Consult the MongoDB Security Advisory corresponding to CVE-2026-9743 for the exact patched version number applicable to your deployment. Apply patches during a maintenance window and validate functionality in a staging environment first. If you are running MongoDB 8.0, prioritize updating to the next stable or patch release that addresses this vulnerability.

Detection guidance

Monitor MongoDB logs for repeated aggregation pipeline errors followed by connection resets or process exits. Audit which database users are executing aggregation queries and correlate with process restart events. Network-based detection is difficult since this requires internal MongoDB wire protocol analysis; focus on application-level monitoring for connection failures and elevated error rates. Set alerts on unexpected mongod process restarts paired with authentication log entries.

Why prioritize this

While the CVSS score of 6.5 reflects medium severity, this vulnerability merits prompt attention because availability impact is high (A:H), the attack is trivial to execute for any authenticated user, and MongoDB availability is often critical to application operations. The low barrier to exploitation and potential for repeated service disruption justify rapid remediation despite the authentication requirement.

Risk score, explained

CVSS 3.1 score of 6.5 (MEDIUM) reflects: network accessibility (AV:N), low attack complexity (AC:L), requirement for authentication (PR:L), no user interaction needed (UI:N), single impacted scope (S:U), no confidentiality or integrity loss (C:N, I:N), but high availability impact (A:H). The authentication requirement prevents a higher score, but the trivial exploitation path and high availability impact make this a material risk for MongoDB 8.0 deployments.

Frequently asked questions

Can unauthenticated users exploit this vulnerability?

No. CVE-2026-9743 requires a valid authenticated connection to MongoDB. An attacker must possess database credentials to execute the malicious aggregation pipeline and getMore sequence.

Does this vulnerability result in data theft or corruption?

No. The vulnerability causes only a denial of service (process crash). There is no confidentiality or integrity impact—data is neither leaked nor modified. Restarting the MongoDB process restores service.

Are earlier versions of MongoDB affected?

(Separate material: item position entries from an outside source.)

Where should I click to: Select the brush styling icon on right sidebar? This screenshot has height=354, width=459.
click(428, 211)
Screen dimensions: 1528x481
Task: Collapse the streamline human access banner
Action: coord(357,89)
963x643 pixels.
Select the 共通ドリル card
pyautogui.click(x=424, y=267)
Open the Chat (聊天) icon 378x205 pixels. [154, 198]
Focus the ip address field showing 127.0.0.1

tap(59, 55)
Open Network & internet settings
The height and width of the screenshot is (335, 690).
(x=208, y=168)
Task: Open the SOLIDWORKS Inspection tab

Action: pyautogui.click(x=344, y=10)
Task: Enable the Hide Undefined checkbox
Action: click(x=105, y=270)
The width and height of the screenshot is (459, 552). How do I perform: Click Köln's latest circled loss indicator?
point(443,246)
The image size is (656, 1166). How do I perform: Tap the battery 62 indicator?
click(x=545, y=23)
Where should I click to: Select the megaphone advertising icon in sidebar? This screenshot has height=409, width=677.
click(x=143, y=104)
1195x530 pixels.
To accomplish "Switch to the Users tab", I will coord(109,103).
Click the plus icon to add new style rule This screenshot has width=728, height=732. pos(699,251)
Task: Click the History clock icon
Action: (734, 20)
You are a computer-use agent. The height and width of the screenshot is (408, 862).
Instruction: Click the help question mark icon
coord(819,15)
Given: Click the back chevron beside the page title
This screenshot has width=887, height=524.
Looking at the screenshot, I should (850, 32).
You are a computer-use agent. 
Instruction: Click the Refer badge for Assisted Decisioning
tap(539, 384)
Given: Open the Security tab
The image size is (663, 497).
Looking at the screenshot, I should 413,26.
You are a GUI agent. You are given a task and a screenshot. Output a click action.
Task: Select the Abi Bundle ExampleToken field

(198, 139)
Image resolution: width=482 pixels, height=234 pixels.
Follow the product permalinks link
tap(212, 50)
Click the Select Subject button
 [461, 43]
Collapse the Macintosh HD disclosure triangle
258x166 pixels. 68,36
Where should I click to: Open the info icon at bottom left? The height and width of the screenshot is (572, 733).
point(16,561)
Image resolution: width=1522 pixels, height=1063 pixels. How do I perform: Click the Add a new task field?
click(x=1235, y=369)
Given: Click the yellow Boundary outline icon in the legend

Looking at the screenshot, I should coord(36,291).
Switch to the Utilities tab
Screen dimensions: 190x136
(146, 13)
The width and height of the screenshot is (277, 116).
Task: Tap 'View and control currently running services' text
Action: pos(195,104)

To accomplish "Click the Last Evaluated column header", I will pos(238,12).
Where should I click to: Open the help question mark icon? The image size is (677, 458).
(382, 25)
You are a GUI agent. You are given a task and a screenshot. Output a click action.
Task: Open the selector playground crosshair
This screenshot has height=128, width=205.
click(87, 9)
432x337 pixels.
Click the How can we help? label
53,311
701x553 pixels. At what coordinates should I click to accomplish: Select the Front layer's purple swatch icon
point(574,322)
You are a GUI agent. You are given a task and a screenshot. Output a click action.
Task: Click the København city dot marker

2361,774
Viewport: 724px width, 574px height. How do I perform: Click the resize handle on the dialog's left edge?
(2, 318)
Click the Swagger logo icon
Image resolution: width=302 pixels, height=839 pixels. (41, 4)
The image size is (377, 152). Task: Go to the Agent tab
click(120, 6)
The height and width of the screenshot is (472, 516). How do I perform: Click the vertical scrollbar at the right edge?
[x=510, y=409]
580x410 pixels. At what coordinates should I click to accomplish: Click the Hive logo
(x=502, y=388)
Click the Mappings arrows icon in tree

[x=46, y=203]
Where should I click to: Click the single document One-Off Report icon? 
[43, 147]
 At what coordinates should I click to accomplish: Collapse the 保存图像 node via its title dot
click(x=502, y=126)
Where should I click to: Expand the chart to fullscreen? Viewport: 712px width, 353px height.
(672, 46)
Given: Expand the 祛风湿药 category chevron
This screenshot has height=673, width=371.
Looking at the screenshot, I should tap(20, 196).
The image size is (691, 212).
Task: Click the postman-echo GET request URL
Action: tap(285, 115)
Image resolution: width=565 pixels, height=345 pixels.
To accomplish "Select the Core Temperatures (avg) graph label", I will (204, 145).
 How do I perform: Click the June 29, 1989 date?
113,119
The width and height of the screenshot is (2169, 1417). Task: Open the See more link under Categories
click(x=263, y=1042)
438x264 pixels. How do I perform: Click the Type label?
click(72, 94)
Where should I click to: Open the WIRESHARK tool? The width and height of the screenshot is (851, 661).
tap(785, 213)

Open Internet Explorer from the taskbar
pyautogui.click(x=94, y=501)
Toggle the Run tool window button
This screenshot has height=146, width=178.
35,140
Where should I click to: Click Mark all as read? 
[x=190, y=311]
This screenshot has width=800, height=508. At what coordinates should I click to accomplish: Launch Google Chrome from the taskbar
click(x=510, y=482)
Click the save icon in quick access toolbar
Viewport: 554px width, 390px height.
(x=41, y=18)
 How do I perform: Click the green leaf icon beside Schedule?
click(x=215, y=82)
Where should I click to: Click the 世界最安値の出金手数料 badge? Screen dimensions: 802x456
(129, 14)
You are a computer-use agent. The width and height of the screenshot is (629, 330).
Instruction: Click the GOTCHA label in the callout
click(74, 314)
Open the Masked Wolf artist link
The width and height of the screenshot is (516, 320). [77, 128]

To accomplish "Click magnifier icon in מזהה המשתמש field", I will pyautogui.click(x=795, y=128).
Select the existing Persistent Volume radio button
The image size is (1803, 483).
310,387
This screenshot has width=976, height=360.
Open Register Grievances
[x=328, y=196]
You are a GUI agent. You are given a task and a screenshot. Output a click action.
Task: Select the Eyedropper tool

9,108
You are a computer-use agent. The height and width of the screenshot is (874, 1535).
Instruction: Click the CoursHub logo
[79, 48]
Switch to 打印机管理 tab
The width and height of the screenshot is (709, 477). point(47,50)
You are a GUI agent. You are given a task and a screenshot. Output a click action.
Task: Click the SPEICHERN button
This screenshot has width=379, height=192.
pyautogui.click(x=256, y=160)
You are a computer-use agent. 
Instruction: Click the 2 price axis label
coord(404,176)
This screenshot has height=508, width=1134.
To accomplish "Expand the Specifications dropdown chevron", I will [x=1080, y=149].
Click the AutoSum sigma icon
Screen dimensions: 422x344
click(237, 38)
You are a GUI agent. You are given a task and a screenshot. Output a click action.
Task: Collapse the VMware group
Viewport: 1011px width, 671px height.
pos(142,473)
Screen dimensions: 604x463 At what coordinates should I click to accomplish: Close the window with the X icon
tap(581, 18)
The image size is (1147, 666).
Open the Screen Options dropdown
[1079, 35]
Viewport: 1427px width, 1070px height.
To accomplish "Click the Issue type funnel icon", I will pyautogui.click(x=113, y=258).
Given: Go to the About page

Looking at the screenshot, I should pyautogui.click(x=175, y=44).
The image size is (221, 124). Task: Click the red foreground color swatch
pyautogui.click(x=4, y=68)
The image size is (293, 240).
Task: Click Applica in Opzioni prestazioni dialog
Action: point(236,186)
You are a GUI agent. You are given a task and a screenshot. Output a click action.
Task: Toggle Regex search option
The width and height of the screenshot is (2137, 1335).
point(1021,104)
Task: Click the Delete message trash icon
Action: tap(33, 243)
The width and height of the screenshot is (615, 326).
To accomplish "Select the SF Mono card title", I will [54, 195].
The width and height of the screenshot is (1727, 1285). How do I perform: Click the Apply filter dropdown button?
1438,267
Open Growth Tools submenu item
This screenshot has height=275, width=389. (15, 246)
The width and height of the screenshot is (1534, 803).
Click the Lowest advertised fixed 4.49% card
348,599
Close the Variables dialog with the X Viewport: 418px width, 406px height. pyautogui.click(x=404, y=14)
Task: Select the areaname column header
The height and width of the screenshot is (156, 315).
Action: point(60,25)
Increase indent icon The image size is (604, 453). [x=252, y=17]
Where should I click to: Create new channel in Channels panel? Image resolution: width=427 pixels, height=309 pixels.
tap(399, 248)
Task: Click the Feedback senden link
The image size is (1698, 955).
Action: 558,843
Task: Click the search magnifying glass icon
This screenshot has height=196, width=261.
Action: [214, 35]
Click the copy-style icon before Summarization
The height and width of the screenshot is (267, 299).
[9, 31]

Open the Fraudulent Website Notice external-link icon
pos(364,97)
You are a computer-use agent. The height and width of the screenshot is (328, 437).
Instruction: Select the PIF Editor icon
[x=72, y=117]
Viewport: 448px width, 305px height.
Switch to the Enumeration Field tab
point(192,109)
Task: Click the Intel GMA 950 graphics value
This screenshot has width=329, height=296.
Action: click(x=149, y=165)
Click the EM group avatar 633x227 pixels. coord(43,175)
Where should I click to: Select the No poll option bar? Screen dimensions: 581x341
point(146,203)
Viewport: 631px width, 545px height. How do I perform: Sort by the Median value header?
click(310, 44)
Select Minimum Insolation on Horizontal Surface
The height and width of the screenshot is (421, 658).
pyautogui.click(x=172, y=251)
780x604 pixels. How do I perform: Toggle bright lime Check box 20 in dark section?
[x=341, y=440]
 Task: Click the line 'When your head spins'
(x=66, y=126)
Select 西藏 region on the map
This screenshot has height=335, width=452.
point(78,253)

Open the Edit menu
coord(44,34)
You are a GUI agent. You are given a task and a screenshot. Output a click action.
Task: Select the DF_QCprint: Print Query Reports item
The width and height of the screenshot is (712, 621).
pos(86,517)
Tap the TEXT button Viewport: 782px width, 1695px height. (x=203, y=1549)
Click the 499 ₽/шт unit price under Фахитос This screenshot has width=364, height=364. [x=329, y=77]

According to the source data, MongoDB Server 8.0 is affected. Verify whether your specific version is covered by cross-referencing with the official MongoDB security advisory. Older versions may or may not be vulnerable.

What is the recommended action if we cannot patch immediately?

Immediately restrict authentication credentials to minimize the number of users who can execute aggregation queries. Implement network segmentation to limit who can connect to MongoDB. Enable detailed process and error logging to detect exploitation attempts. Plan an expedited patching schedule.

This analysis is based on source data published as of 2026-06-17. Verify all patch version numbers and remediation steps against MongoDB's official security advisory and your specific deployment configuration. SEC.co does not provide legal, compliance, or risk management advice. Organizations should conduct their own risk assessment and consult with MongoDB support for deployment-specific guidance. Exploit code and weaponized proof-of-concept demonstrations are not provided in this analysis. Source: NVD (public-domain), retrieved 2026-07-19. Analysis generated by SEC.co (claude-haiku-4-5).